Durch die Corona-Pandemie haben sich viele Menschen in Deutschland zwangsläufig mehr mit der digitalen Welt auseinandersetzen müssen. Die Pizza wird per App bestellt, die Lieben sieht man häufig nur per Video-Chat und immer mehr Angestellte arbeiten aus dem Homeoffice. Eine Studie im Auftrag des Digitalverbands Bitkom, die im März veröffentlicht wurde, zeigt: Digitale Technologien haben 83 Prozent der 1.002 Befragten ab 16 Jahren während der Krise in mindestens einem Bereich ihres Lebens geholfen.

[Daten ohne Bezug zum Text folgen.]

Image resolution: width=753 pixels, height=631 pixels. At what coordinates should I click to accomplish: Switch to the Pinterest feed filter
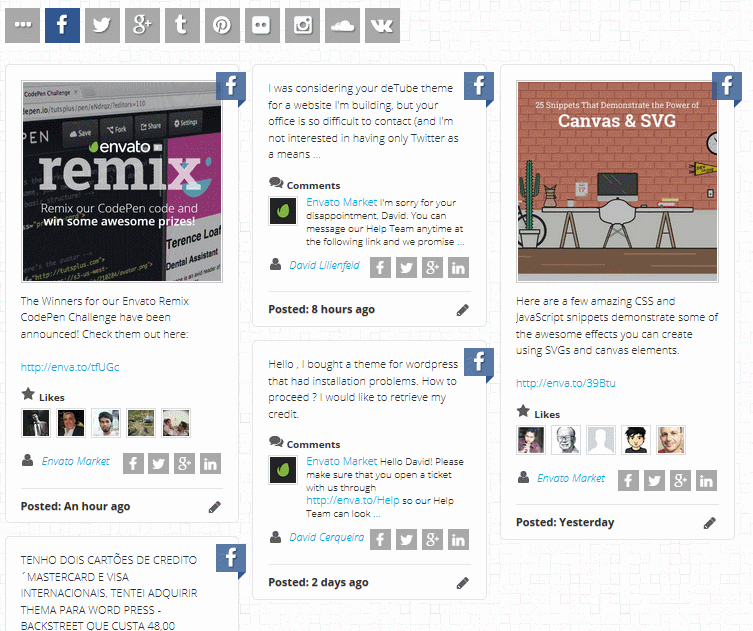coord(222,25)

„Im Lockdown haben die meisten Menschen viel mehr Zeit in den eigenen vier Wänden verbracht“, meint Bitkom-Präsident Achim Berg in einer Mitteilung. „In einer analogen Welt wie der vor 50 Jahren hätte die Corona-Pandemie uns allen noch sehr viel mehr abverlangt.“ Trotzdem sind gewisse Bedenken, gerade für Menschen, die sich mit Technik weniger beschäftigten, ganz normal. Im Interview mit der Nachrichtenagentur spot on news erklärt Digitalexperte und Autor Holger Volland, dessen neues Buch „Die Zukunft ist smart. Du auch?“ (Mosaik Verlag) kürzlich erschienen ist, ob er diese Berührungsängste verstehen kann.

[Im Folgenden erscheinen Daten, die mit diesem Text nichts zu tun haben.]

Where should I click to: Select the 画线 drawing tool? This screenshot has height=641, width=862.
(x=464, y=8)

Wie soll der Nutzer durchblicken?
„Die technologischen Möglichkeiten und die Vielfalt an Angeboten überfordern viele Menschen“, so Volland. Noch nicht einmal Expertinnen und Experten sind sich darüber einig, wie schädlich oder nützlich manche digitalen Angebote sind. Wie soll da ein ganz normaler User durchblicken?“ Die rasche Entwicklung in den vergangenen Jahren, zum Beispiel bei Künstlicher Intelligenz, habe „zu einem weltweiten Wettlauf geführt. Das brachte ein Überangebot an Möglichkeiten ohne entsprechende Regulierungen oder Sicherheitssysteme. Zum Glück ändert sich dies gerade und die Politik erkennt, an welchen Stellen Technologieunternehmen auch zum Schaden der Menschen agieren, um so ihren eigenen Wert zu steigern.“
Der Experte könne jedoch „trotzdem nur jedem dazu raten, sich mit der Digitalisierung zu beschäftigen, denn die ist in unserem Alltag angekommen“. Wer dies nun verschlafe, drohe abgehängt zu werden. Aber wie den Umgang mit neuen Technologien erlernen? Volland erklärt: „Wir müssen wieder lernen, Fragen zu stellen, wenn wir etwas nicht verstehen. Falsche Hemmungen, weil es so viele Digitalisierungsexperten zu geben scheint, sind da völlig fehl am Platz.“ Er habe beispielsweise „keine Ahnung“ davon gehabt, was eigentlich mit seinem digitalen Leben passiere, wenn er einmal sterbe. „Dann habe ich so lange herumgefragt, bis ich verstanden habe, wie ich meinen digitalen Nachlass organisieren sollte.“ Der wichtigste Grund für sein neues Buch sei tatsächlich „das einfache Lernen“ gewesen.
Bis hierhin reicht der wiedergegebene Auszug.